Rows for locating words and elements:
┄┄┄┄┄┄┄┄┄┄

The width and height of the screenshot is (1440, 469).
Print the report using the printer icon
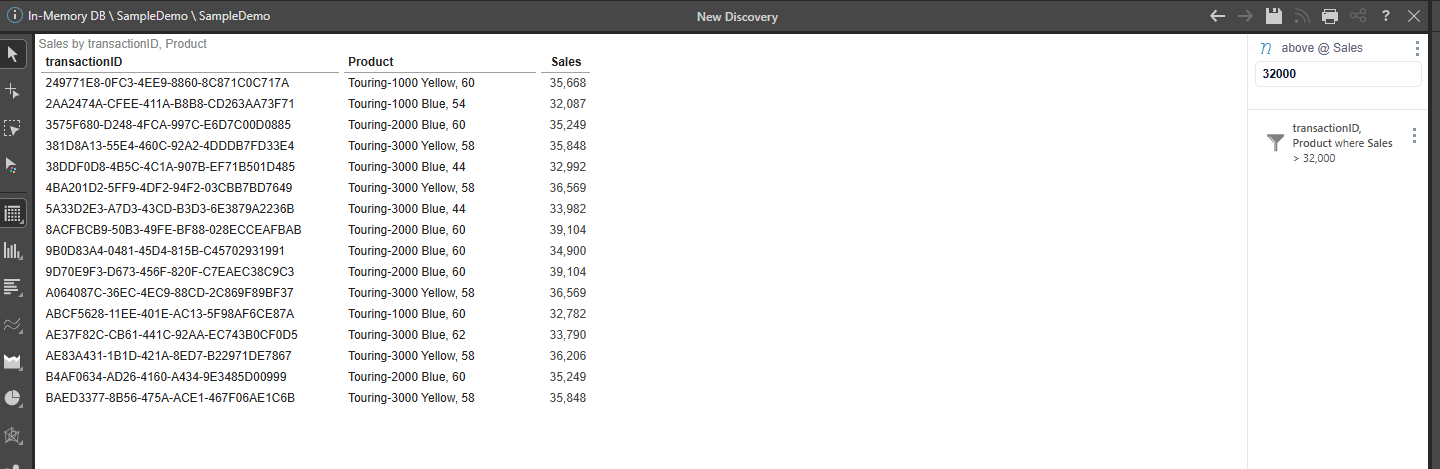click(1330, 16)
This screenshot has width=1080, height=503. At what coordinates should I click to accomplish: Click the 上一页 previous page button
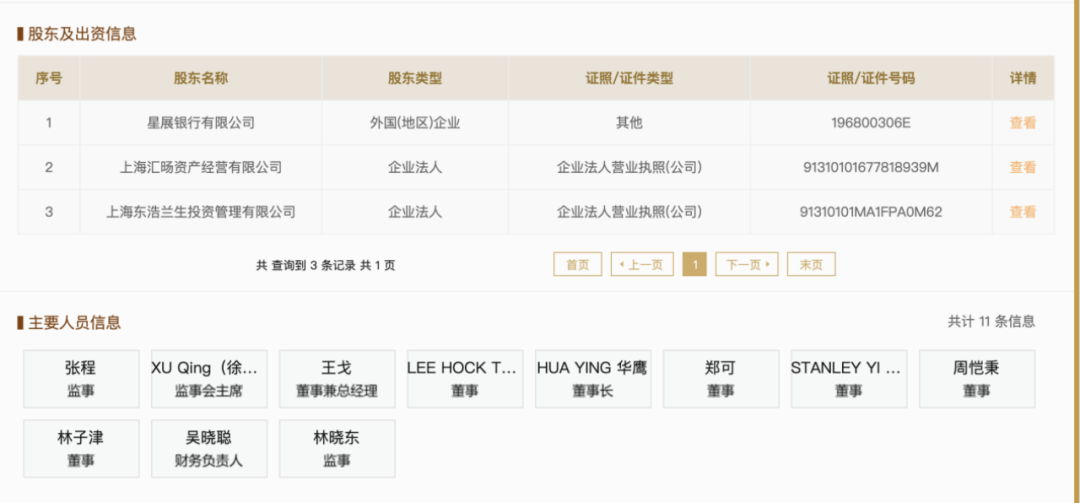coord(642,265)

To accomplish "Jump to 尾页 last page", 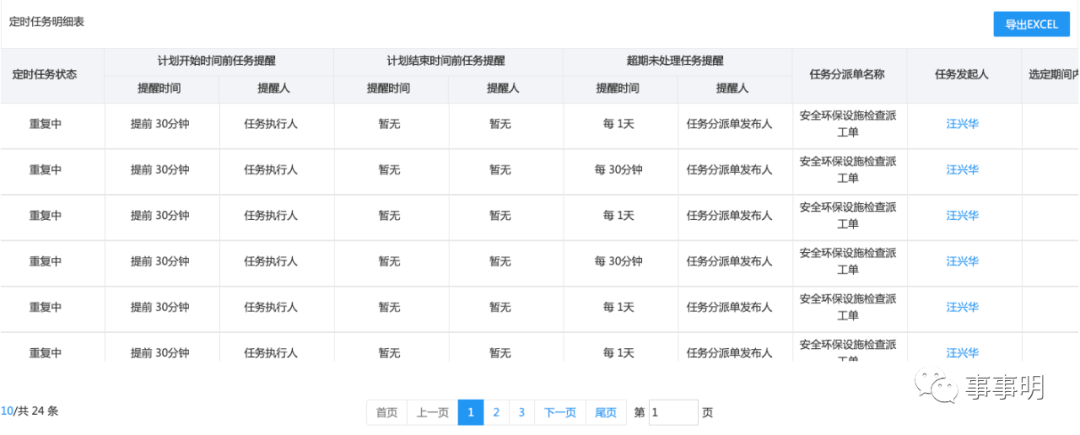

┄┄┄┄┄┄┄┄┄┄

TASK INSTRUCTIONS: Rewrite the rows above as a numbered list, leaving out blank lines and the pictures.

SOLUTION:
1. The width and height of the screenshot is (1440, 469).
2. Print the report using the printer icon
3. click(1330, 16)
4. This screenshot has width=1080, height=503. At what coordinates should I click to accomplish: Click the 上一页 previous page button
5. coord(642,265)
6. To accomplish "Jump to 尾页 last page", 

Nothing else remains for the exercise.